I help them hear themselves into life. I call it ‘therapy with God.’ Judaism has such wisdom about how to build community and bring people together, as well as how to witness and support each other as we evolve, grow and go through different stages in life.

Greatest piece of advice someone has given you, and who gave it to you?

It’s telling that I keep forgetting this quote. Sheila Peltz Weinberg, a fellow spiritual director from Philadelphia, told me to ‘practice love and kindness toward myself.’ It’s really hard to do because I think about everyone else first.

Right now, I’m leaving on a silent retreat with Insight Meditation Society [a nonprofit organization for the study of Buddhism, in Barre, Massachusetts] to give myself the gift of time. I spend a lot of my life rushing around. I want to notice the little things — how it feels to drink tea, how the gravel sounds under my feet.
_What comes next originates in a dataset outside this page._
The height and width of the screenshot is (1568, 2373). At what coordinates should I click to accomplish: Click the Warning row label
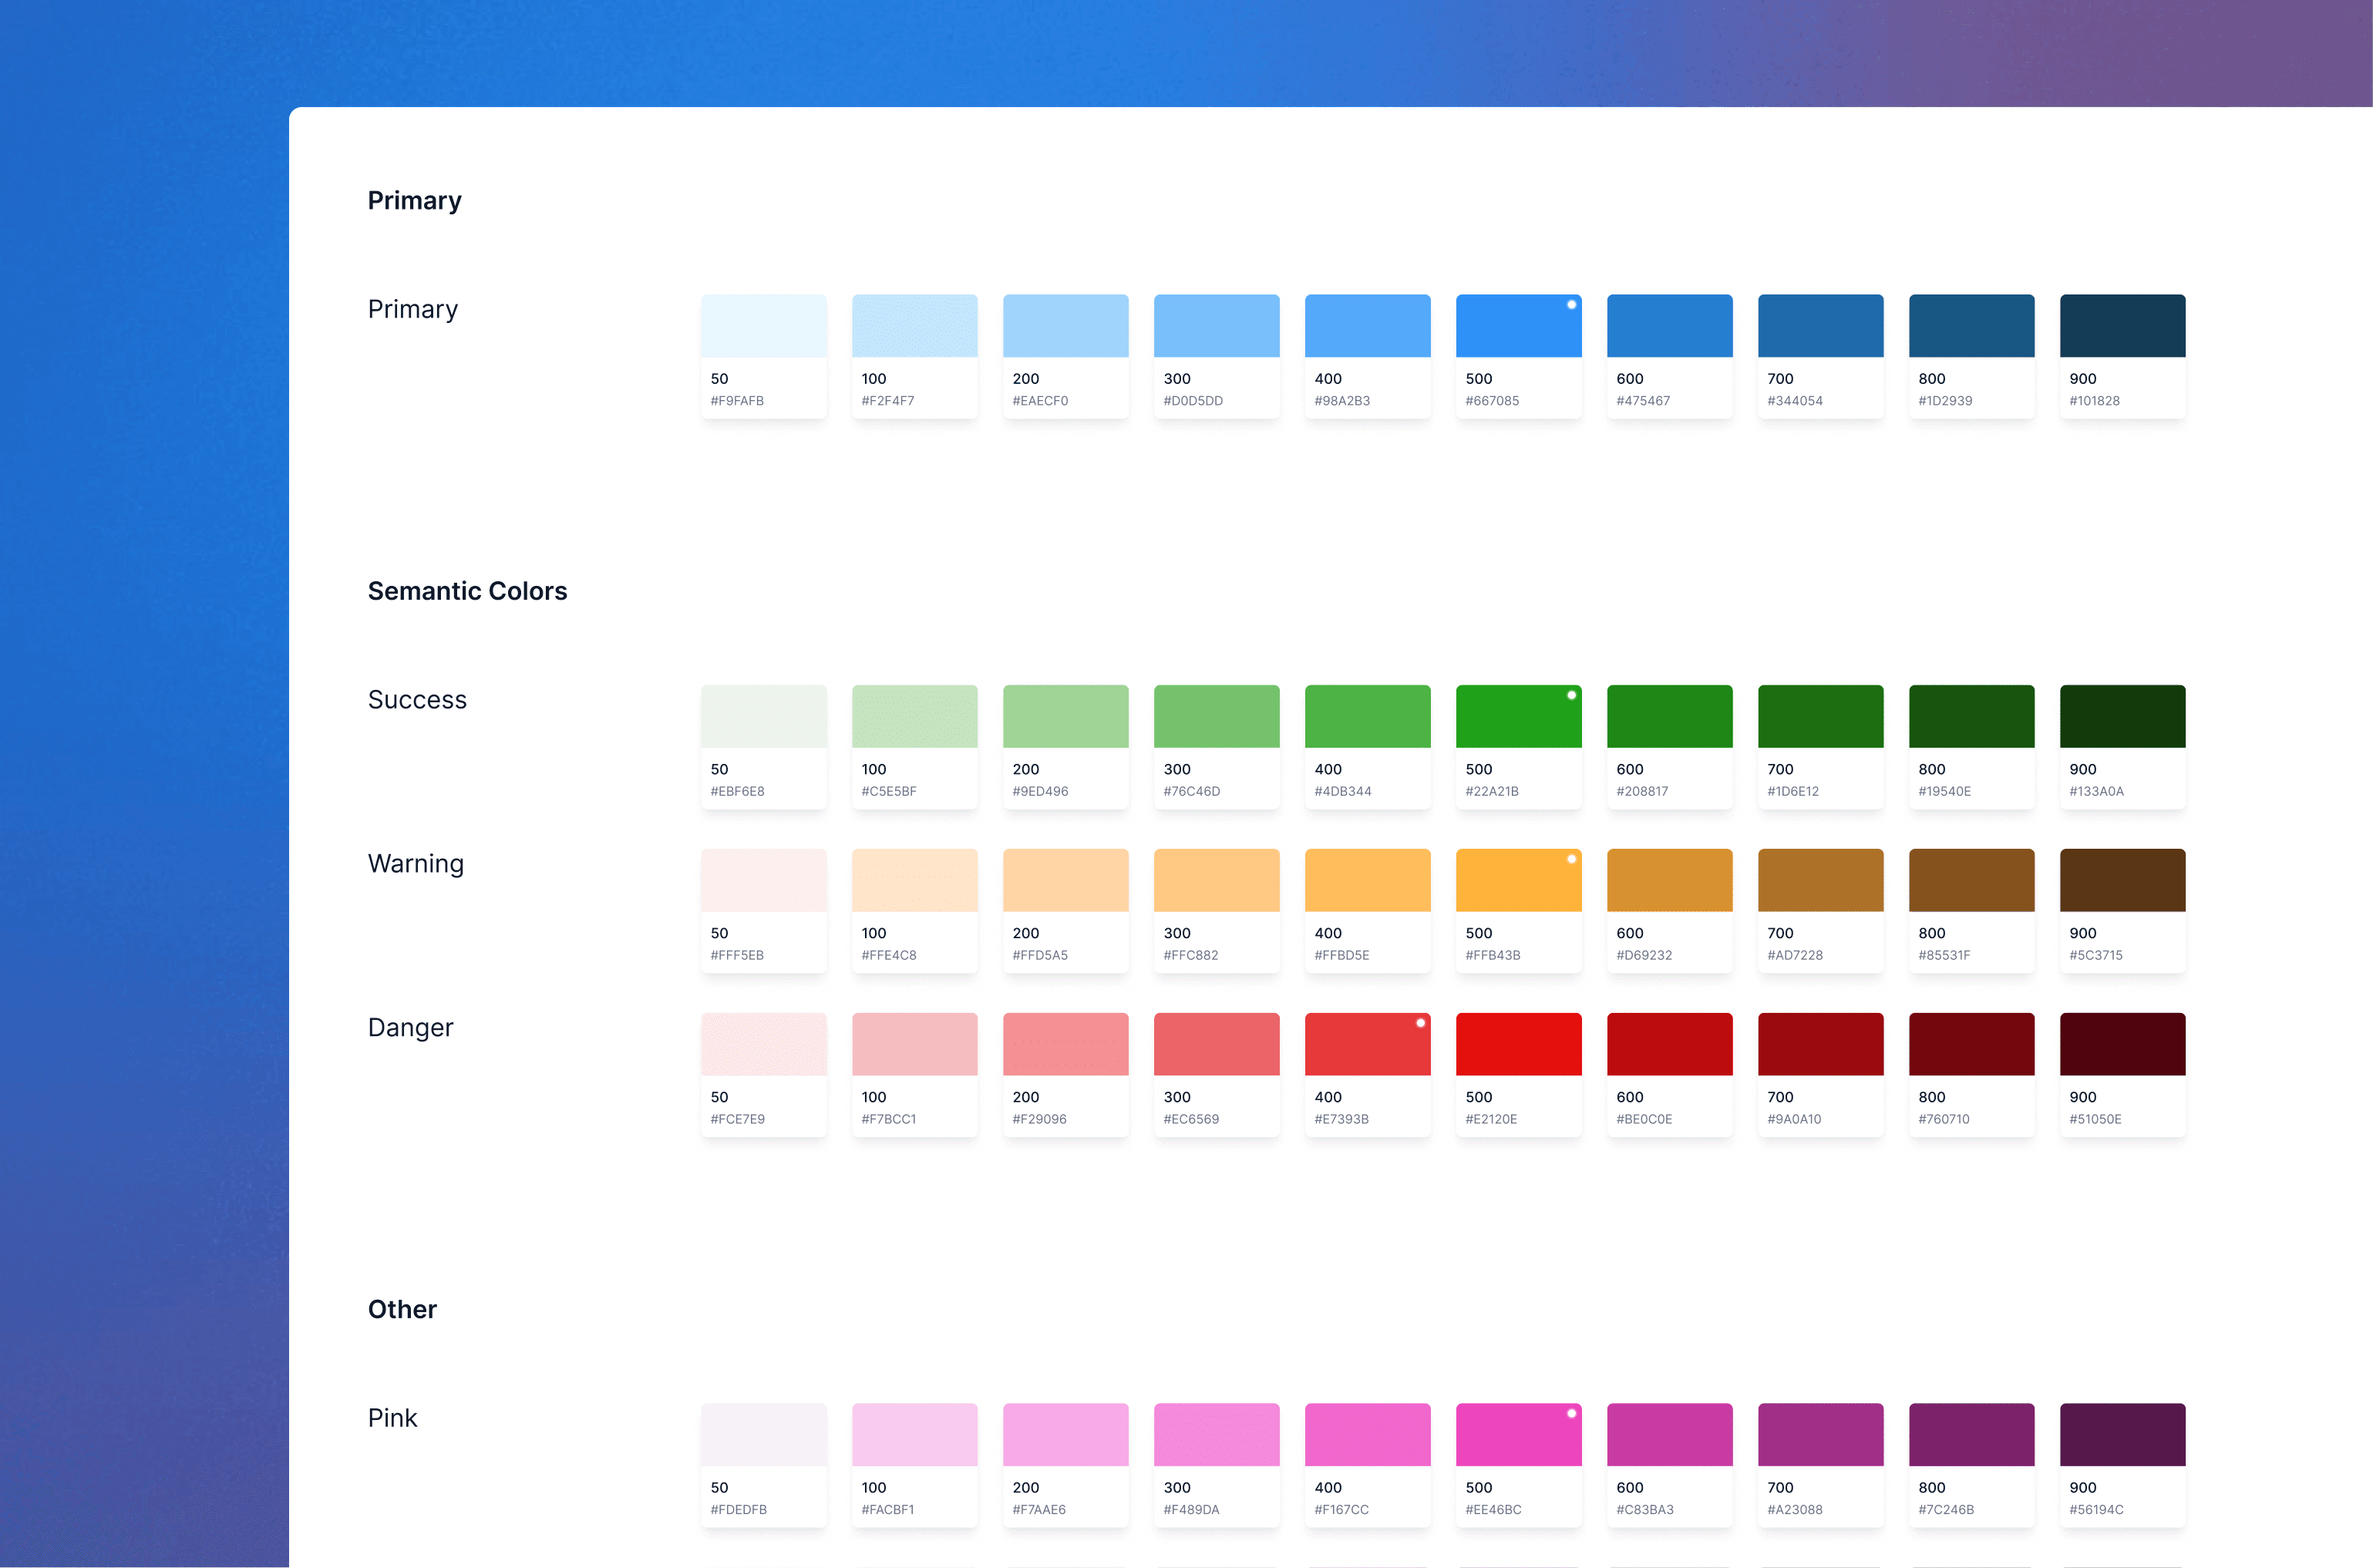(415, 863)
I am doing a lot of that on behalf of other people.

If you could have dinner with anyone, who would you invite and why?

I’d love to have dinner with Adrienne Maree Brown, author of ‘Emergent Strategy: Shaping Change, Changing Worlds.’ I’ve been listening to her podcast, ‘How to Survive the End of the World,’ and really enjoy it. We, as a species, have faced a lot of world endings at different times. She discusses what skills we need to be resilient in the face of deep change and uncertainty. Brown looks at the way all systems in the natural world are interdependent as a model for what we could be doing socially. I like that she sees interconnectedness as a source of strength. She’s speaking my language.

IRINA HAWKINS is a writer who lives in Providence.